#### Text block:
◇ ◇ ◇
I had something gently pointed out to me three different ways between yesterday and this morning.
All three were foundational and revealing.
Perfectionism keeps me from Jesus.
Yesterday demonstrated what a piece of work I am. Fault finding, critical, irritable about everything. Wanting to have things go the way it should go. And at the time I didn’t mind sharing all my angst with the entire world; most closely noticed by the Hubster and our collegiate son. Not fun for anyone.
Perfectionism is the outer shell trying to appear to have life all together. All the while the inner world is filled with insecurity, uncertainty, and sometimes shame. Perfectionism is me trying to fix myself, control my circumstances and rely on my own understanding.
Before the end of my emotionally chaotic day the Spirit whispered to me; inviting me to confess my failed attempts at keeping myself together while my toxic feelings leaked out. I took Him up on that invitation, pressing the RESET button for the remainder of the evening after a tearful confession of my internal struggles that impacted the external.
This morning I read Jesus Calling and it reminded me not to try to present my cleaned up self to Jesus; “wounds that I shut away from the Light of My Love will fester and become wormy…they can split off and develop lives of their own…”
Then I also read My Utmost for His Highest entry for today.
‘If I can stay calm, faithful, and unconfused while in the middle of the turmoil of life, the goal of the purpose of God is being accomplished in me. God is not working toward a particular finish—His purpose is the process itself.”
◇ ◇ ◇
#### Dataset extract:
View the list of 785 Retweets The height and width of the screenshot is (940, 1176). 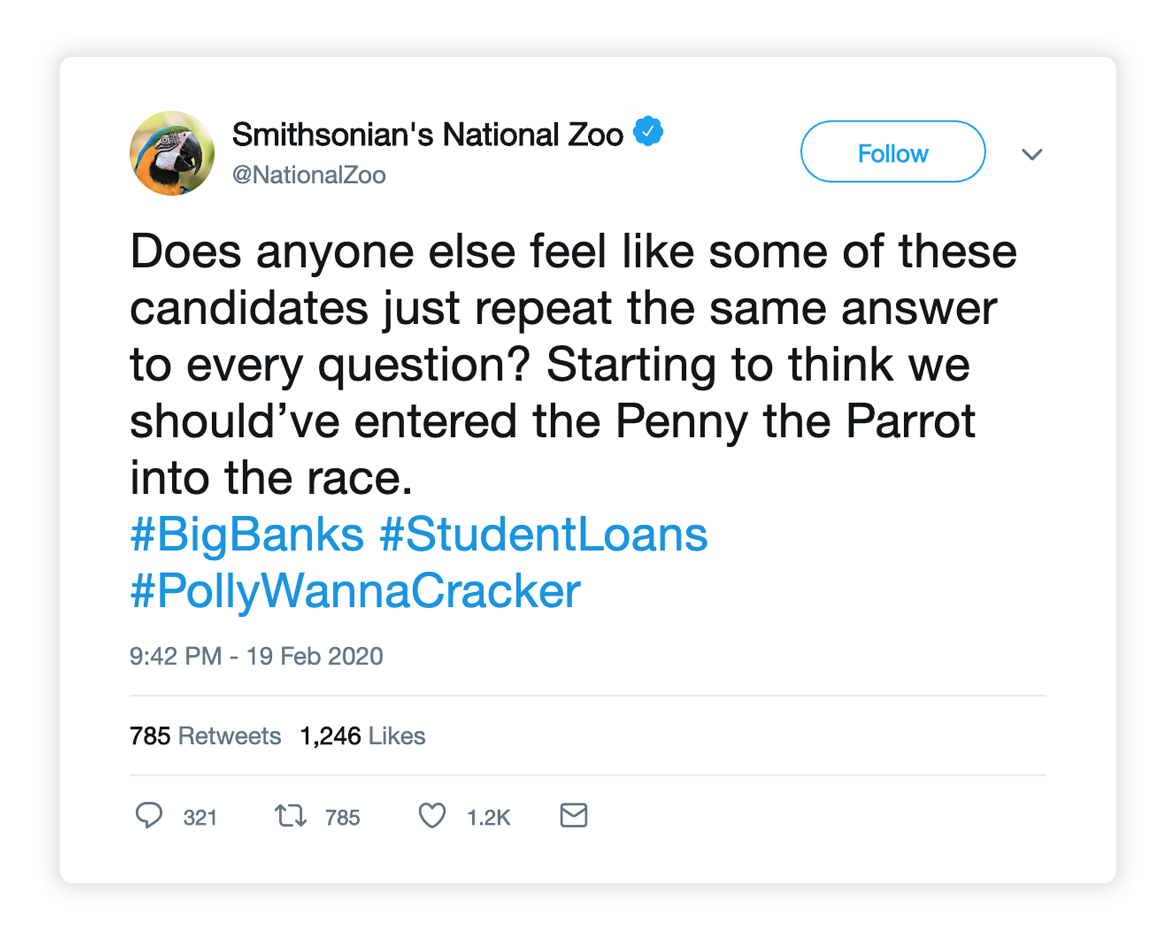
◇ ◇ ◇
#### What to do:
A – Reproduce the part of the post on perfectionism from "Perfectionism keeps me" to "fun for anyone.".
B – Put this sentence from the post on perfectionism into Spanish: "Perfectionism is the outer shell trying to appear to have life all together."
C – Extend the post on perfectionism, starting after its final quoted passage.

#### Answers to each task:
A –
Perfectionism keeps me from Jesus.
Yesterday demonstrated what a piece of work I am. Fault finding, critical, irritable about everything. Wanting to have things go the way it should go. And at the time I didn’t mind sharing all my angst with the entire world; most closely noticed by the Hubster and our collegiate son. Not fun for anyone.

B – El perfeccionismo es la coraza exterior que intenta aparentar que tiene la vida en orden.

C –
The foundation is Jesus. He is here with me and there with you all.the.time. The foundational truth is based in His one invitation:
Come to Me.
I don’t have to try to fix me or my circumstances. Neither do you.
Whatever you are facing, the Perfect Invitation awaits your response.
Come to Me.
Your circumstances are not likely to change. I know, bummer.
But here’s the miracle: you are offered the opportunity to be changed from within by the Presence of God Himself. That’s what spiritual formation is like. Choosing to say yes to Jesus’s invitation to come to Him, quiet your mind, heart and soul and be at rest in His Presence. The coming to Jesus results in His peace that passes all understanding. This peace is a result of letting go of our idea of how things should be and leaning into the yoke that helps keep us in step and keep company with Jesus.
Relax. He’s got this. His purpose is the process itself.
Where have you seen perfectionism get in the way of relationship with Jesus and others?